Had I felt like entering the discussion, I would have pointed out that to Mama Mwanza his profession probably resembles the game of “Mother May I?,” consisting of very long strings of nonsense words in a row.

It took less than a month for our household to fall into chaos. We had to endure Father’s escalating rage, when he returned home to find dinner no farther along than an unresolved argument over whether there are or are not worms in the flour, or any flour at all. After his displeasure had reached a certain point, the three of us rubbed our bruises and called ourselves to a womanly sort of meeting. At the great wooden table where we had spent many a tedious hour studying algebra and the Holy Roman Empire, we now sat down to take stock.

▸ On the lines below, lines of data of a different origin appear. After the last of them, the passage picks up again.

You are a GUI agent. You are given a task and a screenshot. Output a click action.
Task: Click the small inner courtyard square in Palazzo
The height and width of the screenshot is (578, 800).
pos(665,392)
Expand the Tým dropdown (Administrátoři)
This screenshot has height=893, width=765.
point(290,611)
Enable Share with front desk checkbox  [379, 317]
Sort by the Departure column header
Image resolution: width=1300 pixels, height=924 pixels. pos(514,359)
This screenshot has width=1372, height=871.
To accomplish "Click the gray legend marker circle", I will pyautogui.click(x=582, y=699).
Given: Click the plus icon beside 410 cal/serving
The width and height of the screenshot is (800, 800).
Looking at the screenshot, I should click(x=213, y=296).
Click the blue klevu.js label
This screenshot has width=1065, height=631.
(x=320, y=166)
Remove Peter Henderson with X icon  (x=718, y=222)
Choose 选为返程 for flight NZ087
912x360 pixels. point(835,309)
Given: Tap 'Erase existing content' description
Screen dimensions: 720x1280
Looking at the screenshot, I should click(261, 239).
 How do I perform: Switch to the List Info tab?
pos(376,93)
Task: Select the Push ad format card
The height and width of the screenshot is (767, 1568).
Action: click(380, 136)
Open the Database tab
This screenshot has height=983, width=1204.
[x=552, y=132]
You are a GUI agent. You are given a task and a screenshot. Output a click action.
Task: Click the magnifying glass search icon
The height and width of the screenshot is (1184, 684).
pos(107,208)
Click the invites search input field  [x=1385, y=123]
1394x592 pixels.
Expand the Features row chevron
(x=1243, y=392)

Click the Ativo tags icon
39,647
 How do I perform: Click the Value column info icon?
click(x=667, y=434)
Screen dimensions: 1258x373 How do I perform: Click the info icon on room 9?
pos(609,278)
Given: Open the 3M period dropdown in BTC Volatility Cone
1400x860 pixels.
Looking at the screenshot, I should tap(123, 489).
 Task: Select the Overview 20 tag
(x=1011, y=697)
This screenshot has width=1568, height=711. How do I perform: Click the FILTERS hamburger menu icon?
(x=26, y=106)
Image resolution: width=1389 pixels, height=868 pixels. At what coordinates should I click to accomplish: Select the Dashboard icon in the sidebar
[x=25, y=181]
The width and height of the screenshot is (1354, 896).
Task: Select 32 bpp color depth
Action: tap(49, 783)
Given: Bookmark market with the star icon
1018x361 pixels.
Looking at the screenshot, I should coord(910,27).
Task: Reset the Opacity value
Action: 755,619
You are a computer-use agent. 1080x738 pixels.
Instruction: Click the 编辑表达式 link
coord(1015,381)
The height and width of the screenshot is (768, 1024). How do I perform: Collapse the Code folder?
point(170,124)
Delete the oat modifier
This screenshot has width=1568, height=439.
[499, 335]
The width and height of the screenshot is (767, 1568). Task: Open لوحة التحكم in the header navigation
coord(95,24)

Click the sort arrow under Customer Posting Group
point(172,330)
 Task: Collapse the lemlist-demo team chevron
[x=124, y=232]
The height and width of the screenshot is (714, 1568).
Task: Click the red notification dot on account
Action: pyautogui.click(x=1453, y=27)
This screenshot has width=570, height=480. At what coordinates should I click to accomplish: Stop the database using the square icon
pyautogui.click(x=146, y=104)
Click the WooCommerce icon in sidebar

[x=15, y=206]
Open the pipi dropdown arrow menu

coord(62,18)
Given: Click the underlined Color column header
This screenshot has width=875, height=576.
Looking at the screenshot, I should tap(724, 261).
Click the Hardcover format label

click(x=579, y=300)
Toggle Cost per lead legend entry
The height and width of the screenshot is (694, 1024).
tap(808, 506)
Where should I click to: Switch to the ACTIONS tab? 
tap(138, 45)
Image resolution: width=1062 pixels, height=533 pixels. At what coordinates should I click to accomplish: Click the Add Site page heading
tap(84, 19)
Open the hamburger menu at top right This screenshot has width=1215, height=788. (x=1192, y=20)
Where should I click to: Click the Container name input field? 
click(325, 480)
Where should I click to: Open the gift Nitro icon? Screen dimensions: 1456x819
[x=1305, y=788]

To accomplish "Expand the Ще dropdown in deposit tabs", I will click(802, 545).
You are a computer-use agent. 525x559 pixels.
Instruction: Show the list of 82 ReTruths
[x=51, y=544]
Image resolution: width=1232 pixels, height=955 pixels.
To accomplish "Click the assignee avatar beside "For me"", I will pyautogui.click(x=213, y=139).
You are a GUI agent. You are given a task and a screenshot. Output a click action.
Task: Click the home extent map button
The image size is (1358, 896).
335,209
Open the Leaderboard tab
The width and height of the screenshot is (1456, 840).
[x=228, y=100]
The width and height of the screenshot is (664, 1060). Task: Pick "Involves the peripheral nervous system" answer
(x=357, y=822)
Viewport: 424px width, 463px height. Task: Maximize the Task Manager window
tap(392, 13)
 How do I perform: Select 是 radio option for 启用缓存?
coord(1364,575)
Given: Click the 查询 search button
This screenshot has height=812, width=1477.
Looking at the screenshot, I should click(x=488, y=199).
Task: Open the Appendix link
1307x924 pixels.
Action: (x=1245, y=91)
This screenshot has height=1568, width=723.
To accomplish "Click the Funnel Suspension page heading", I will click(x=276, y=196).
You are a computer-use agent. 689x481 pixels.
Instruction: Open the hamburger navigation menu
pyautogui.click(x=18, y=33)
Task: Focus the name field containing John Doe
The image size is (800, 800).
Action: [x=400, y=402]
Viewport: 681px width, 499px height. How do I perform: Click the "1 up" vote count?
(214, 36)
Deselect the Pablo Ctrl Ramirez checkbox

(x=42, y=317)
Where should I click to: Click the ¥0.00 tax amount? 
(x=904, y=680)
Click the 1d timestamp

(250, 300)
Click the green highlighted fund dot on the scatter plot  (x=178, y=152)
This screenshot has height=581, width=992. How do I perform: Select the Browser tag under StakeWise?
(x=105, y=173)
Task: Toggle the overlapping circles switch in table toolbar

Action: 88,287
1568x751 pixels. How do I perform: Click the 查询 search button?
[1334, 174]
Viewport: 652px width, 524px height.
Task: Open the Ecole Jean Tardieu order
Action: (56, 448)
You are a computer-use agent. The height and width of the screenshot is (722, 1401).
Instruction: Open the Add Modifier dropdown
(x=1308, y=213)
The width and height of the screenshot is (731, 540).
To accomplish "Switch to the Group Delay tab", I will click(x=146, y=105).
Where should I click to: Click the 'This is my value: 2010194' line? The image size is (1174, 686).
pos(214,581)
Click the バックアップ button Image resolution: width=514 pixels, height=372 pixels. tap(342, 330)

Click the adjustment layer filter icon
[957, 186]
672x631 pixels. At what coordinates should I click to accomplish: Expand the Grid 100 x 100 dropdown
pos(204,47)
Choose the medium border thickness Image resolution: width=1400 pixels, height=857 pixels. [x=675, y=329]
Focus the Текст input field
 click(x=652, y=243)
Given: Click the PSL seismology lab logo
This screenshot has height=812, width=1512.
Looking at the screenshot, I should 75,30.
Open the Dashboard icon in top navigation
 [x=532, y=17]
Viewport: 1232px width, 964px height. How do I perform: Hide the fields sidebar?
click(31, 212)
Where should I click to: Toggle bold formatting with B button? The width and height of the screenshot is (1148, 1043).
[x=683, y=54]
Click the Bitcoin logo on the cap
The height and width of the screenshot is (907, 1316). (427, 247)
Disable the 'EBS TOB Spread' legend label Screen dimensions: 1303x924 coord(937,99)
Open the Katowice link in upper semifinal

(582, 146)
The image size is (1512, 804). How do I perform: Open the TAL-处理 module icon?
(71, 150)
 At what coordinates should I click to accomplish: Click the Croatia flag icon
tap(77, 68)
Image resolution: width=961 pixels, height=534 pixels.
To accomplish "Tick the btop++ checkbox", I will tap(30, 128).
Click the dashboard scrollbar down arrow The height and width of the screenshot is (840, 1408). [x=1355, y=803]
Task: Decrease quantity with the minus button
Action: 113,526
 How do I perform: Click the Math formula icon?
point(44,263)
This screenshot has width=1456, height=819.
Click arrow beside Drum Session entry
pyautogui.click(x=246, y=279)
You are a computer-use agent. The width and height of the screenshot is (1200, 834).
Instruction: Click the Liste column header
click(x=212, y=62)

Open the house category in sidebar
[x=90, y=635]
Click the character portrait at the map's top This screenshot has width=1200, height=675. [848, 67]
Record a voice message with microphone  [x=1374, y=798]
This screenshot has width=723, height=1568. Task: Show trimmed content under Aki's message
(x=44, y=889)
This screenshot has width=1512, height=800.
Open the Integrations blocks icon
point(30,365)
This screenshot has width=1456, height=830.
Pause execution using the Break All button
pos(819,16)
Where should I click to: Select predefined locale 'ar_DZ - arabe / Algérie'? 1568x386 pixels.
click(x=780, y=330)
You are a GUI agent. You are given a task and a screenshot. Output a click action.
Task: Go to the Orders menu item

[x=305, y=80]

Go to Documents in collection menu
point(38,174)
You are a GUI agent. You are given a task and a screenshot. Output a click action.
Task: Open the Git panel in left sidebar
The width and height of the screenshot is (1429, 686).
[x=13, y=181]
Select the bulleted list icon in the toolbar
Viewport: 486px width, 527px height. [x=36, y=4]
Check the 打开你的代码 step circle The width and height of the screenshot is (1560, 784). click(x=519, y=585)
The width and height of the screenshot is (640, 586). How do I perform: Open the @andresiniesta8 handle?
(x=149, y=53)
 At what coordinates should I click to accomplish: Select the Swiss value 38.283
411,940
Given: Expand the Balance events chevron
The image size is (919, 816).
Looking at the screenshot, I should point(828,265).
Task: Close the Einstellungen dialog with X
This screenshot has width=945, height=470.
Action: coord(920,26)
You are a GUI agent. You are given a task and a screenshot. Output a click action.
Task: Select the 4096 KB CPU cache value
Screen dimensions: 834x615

“First of all, we have to keep boiling the water, no matter what,” announced Rachel, our elder. “Write that down, Adah. If we don’t boil our water for thirty full minutes we’ll get plebiscites and what not.”

Duly noted.

“Second of all, we have to figure out what to eat.”

On the pantry shelves in the kitchen house we still had some flour, sugar, Carnation milk powder, tea, five cans of sardines, and the Underdown prunes; I recorded all this in a column in my notebook. Wrote it, for the benefit of my sisters, left to right. Leah added to the list: mangoes, guavas, pineapples, and avocados, all of which came and went in mysterious seasons (not unlike the Lord’s ways) but at least did grow in our yard, free of charge. Bananas were so abundant around the village people stole them off each other’s trees in broad daylight. When Mama Mwanza’s children cut down a bunch from the Nguzas’ big garden, Mama Nguza picked up the ones they’d dropped and brought them over later. Thus emboldened, Leah and I cut down a bunch the size of Ruth May from behind Eeben Axelroot’s outhouse, while he was inside. Fruit, then, was one thing we could have without money. Oranges we had always bought at the marche, as they grew deep in the jungle and were difficult to find, but Leah claimed to know where to look. She appointed herself in charge of fruit gathering, not surprisingly, this being the category of housework that takes place farthest from a house. She pledged to collect palm nuts also, even though these taste to us exactly like candle wax, however much the Congolese children seem to prize them. Still, I wrote “Palm nuts” in my book, to prolong the list. The point of our exercise was to convince ourselves that the wolf was not actually at the back door but perhaps merely salivating at the edge of our yard.